## Supplied data
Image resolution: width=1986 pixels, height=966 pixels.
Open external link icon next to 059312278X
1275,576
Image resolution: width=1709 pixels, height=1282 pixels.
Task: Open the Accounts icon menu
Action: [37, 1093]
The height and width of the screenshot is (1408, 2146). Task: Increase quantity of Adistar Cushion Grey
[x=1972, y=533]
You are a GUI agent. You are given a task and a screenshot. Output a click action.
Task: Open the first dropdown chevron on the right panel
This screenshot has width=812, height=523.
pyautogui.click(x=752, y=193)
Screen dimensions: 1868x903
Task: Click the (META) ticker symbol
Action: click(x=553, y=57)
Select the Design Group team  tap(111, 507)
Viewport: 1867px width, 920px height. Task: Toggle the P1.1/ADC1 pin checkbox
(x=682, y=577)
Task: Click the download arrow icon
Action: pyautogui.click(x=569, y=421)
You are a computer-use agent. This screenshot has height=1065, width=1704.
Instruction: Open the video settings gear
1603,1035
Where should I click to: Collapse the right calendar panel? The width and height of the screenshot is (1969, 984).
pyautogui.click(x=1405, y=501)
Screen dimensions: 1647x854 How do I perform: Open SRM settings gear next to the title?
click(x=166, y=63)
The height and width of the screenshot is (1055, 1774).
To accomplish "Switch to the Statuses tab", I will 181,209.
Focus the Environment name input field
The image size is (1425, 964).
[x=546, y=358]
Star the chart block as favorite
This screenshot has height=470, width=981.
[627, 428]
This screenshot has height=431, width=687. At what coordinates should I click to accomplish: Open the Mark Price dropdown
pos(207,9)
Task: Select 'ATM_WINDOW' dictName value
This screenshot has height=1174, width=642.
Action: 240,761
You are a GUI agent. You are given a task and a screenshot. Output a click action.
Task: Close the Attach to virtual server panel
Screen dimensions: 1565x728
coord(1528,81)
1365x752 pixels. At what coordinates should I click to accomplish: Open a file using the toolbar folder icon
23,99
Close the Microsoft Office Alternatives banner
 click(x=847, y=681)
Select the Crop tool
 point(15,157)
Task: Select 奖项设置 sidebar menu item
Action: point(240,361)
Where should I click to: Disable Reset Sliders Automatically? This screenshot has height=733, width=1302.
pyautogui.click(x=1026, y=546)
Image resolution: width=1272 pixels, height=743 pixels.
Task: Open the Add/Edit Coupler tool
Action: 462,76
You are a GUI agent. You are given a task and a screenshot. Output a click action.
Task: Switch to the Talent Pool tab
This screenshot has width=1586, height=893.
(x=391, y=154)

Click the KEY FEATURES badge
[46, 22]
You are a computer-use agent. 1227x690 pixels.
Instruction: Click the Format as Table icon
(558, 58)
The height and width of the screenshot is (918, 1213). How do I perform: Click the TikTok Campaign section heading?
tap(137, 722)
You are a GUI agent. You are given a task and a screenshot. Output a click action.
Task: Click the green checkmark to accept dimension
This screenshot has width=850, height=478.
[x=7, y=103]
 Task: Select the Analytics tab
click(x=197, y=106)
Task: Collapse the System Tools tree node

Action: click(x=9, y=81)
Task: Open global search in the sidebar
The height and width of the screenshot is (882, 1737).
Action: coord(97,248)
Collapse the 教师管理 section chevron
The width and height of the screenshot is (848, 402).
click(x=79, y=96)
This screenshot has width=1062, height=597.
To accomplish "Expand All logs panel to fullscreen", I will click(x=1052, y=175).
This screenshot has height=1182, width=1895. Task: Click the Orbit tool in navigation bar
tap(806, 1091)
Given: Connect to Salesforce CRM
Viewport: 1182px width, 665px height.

## The problem
The word "computer" may turn up on some lines of these records; say how many, with no other words.

## Written solution
2